Let $X,Y$ be Banach space and $T:X\to Y$ bounded . If $T(X)$ has finite dimensional, then $T$ is compact.
Assume $\{y_i\}_{i=1}^N$ be a basis of $T(X)$ , $\{x_n\}$ be a bounded sequence in $X$, we have $$T(x_n)=\sum_1^N a_i(x_n)y_i$$ I want to show $\sup_{1\le i\le N}\sup_n |a_i(x_n)|\le M \lt \infty$. Since $\{z\in C| \,\,|z|\le M\}$ is compact , we can use subsequence trick to extract a convergent subsequence $\{T{x_n}_k\}$ .

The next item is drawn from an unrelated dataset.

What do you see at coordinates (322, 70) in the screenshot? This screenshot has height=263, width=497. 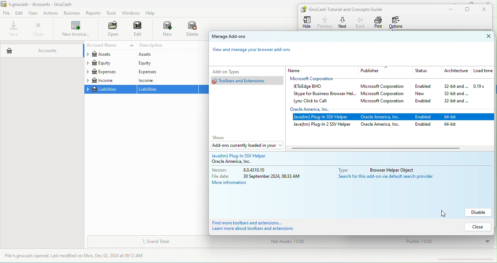 I see `name` at bounding box center [322, 70].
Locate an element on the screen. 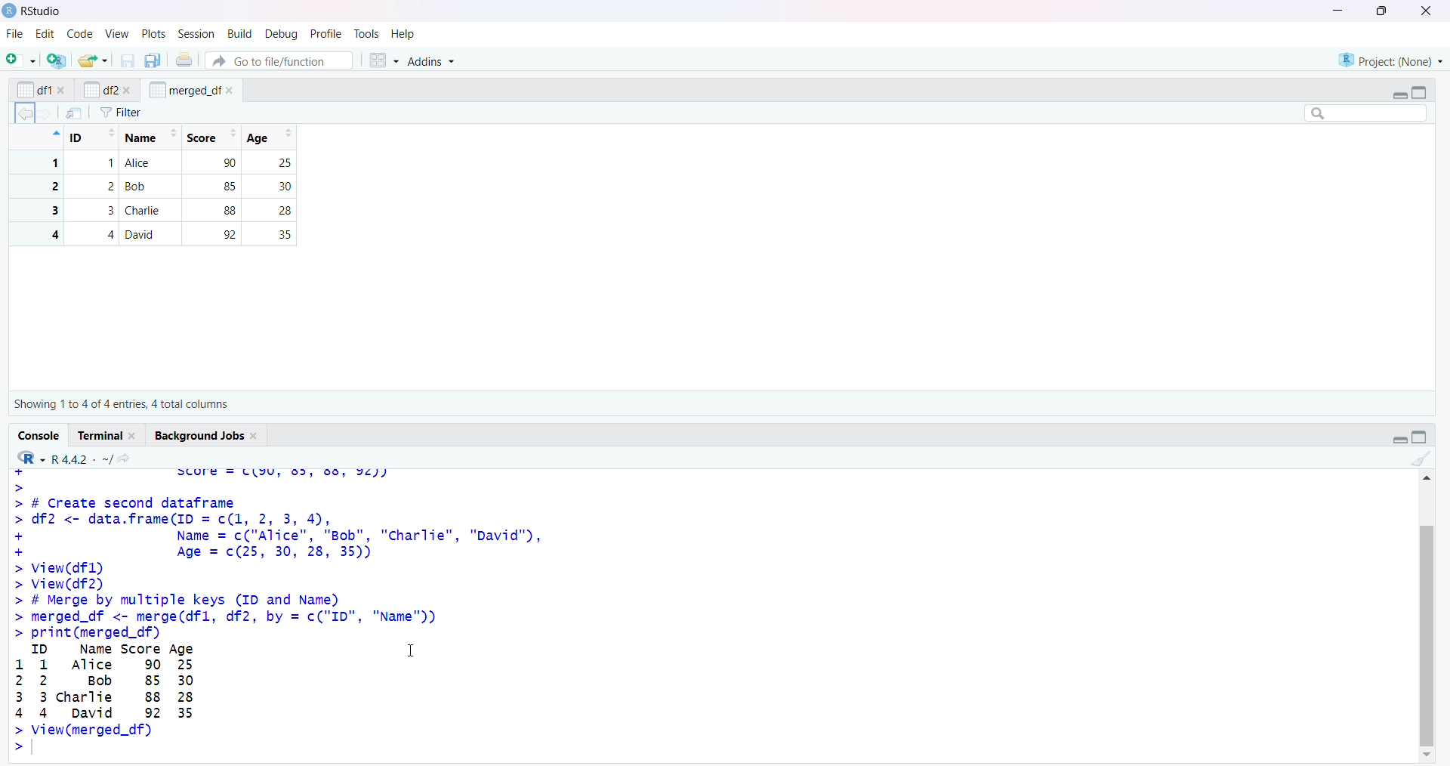 The height and width of the screenshot is (766, 1450). code is located at coordinates (81, 33).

Since $T(X)$ is compact in $Y$ , in particular , $T(X)$ is bounded . If for a subsequence ${x_n}_k$ , we have $|a_i({x_n}_k)| \to \infty$ , it seems that this can lead to a contradiction . So let's consider the following question:
Let $Y$ be a Banach space , $A=span\{y_1,...,y_n\}$ be a $n$ dimensional subspace of $Y$ . $B$ is a bounded subspace of $A$. Then for each $y=\sum a_i(y) y_i \in B$ can we show that $$\sup_{1\le i \le n} \sup_{y \in B} |a_i(y)| \lt \infty $$ ?
If $Y$ is a Hilbert space , then we can orthogonormal $\{y_i\}$ and then the result follows . If we only assume $Y$ be a Banach space , can we have the same result?